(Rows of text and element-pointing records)
▼

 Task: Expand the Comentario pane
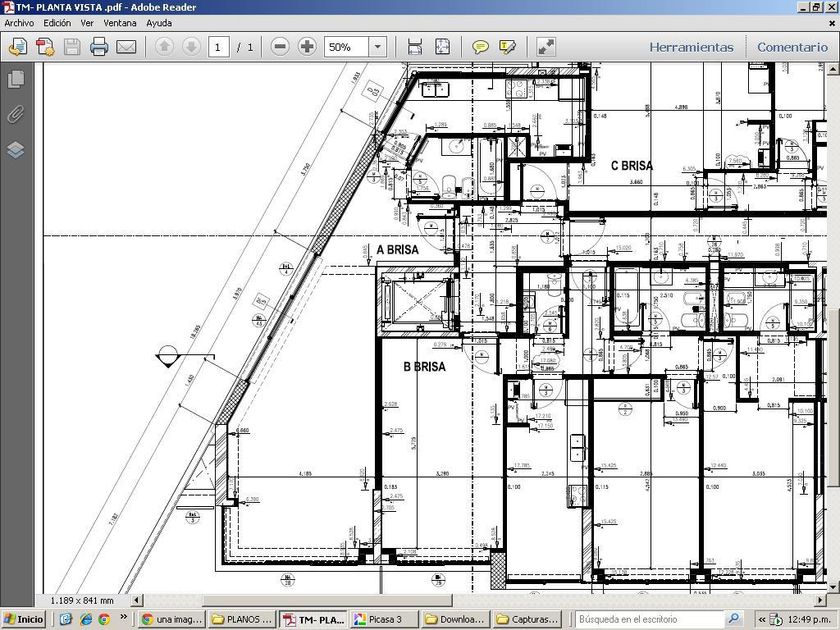pyautogui.click(x=792, y=47)
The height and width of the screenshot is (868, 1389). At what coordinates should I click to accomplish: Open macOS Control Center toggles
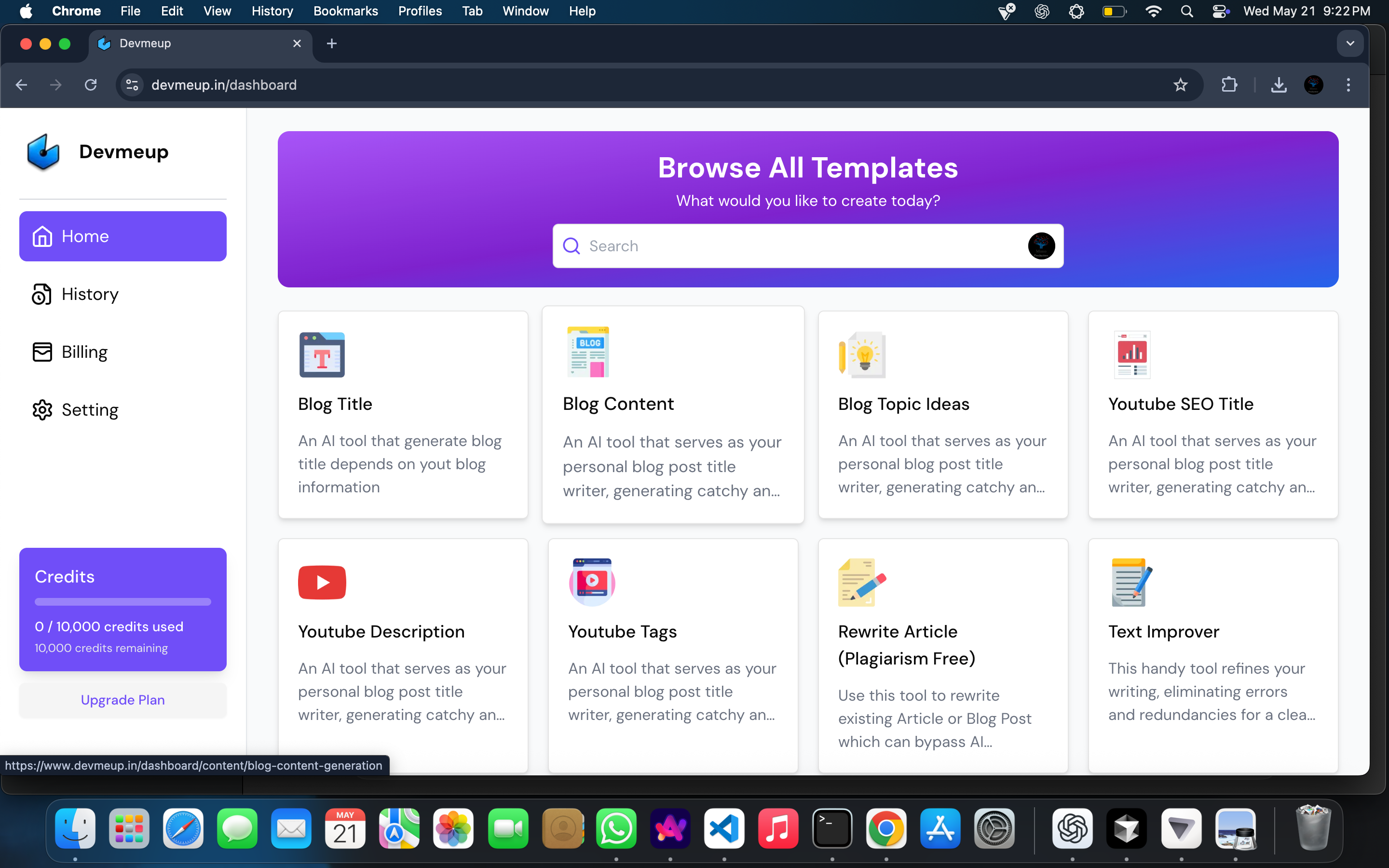1220,11
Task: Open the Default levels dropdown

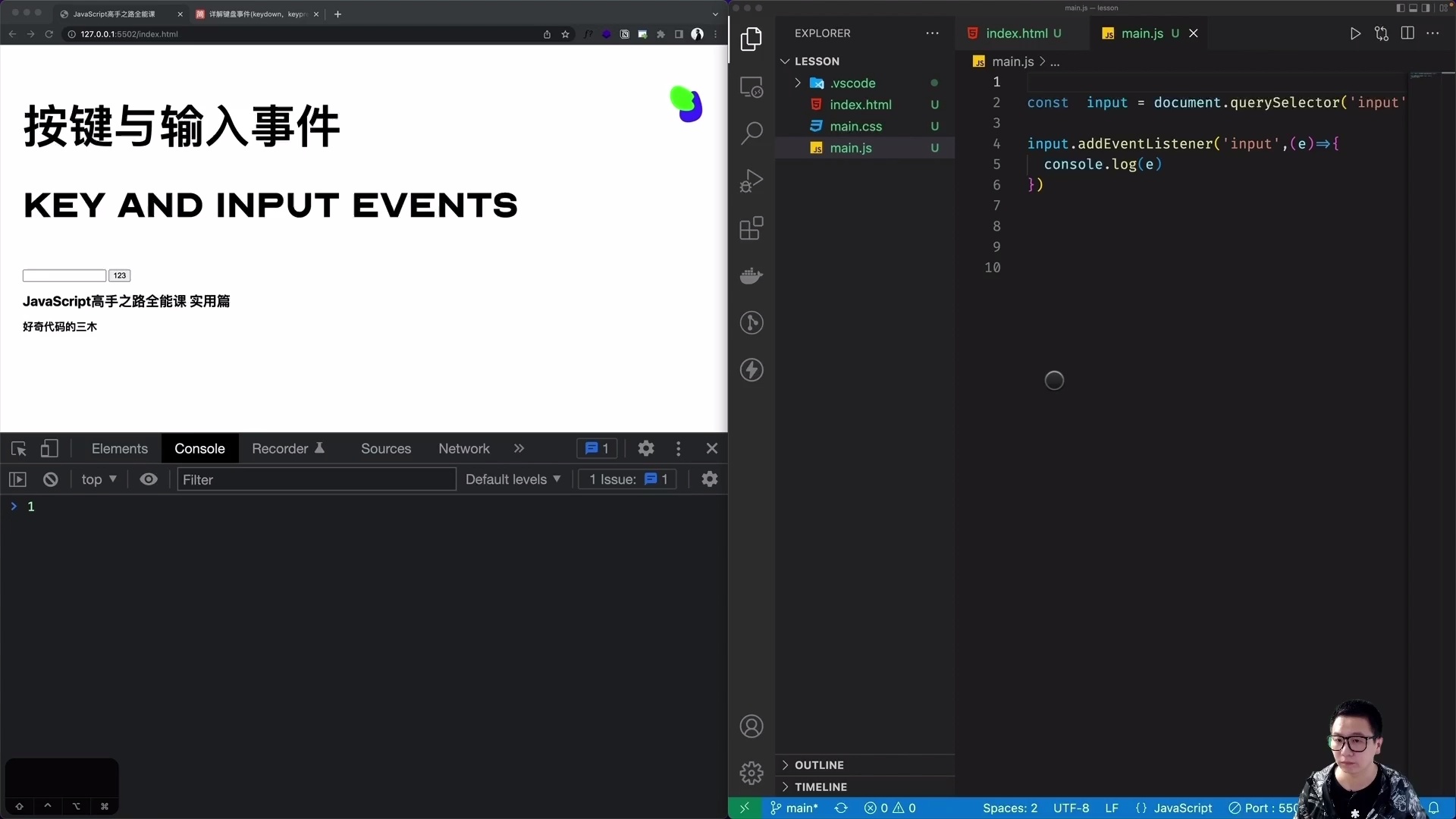Action: (x=513, y=479)
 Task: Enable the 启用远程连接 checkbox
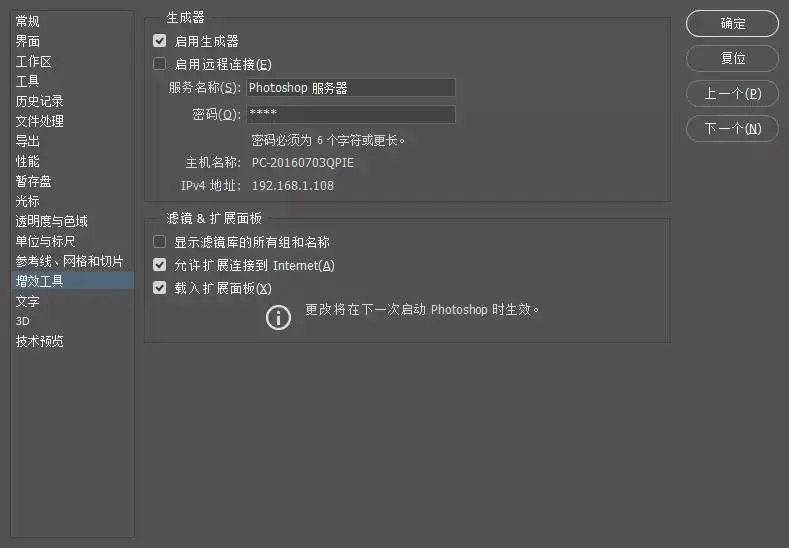pos(160,64)
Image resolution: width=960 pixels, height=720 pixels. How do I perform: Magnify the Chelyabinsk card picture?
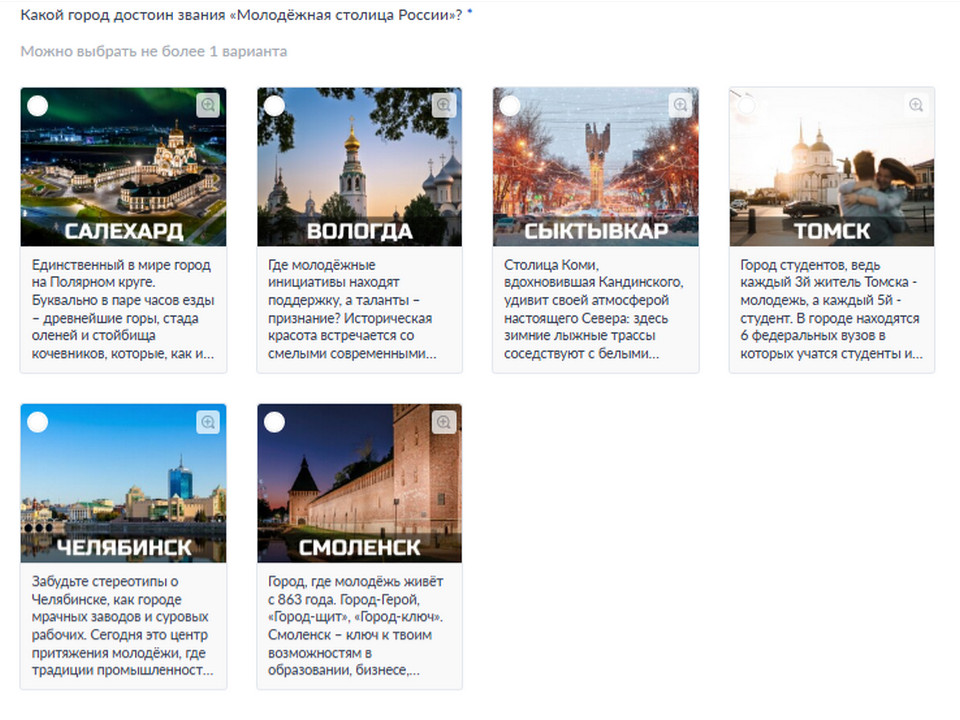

▲

--- The request ---
Reproduce every row above word for word, leaving out the pictures.

--- Response to this task ---
 Task: Expand the Comentario pane
pyautogui.click(x=792, y=47)
The height and width of the screenshot is (868, 1389). At what coordinates should I click to accomplish: Open macOS Control Center toggles
1220,11
Task: Open the Default levels dropdown

Action: (x=513, y=479)
 Task: Enable the 启用远程连接 checkbox
pos(160,64)
Image resolution: width=960 pixels, height=720 pixels. How do I perform: Magnify the Chelyabinsk card picture?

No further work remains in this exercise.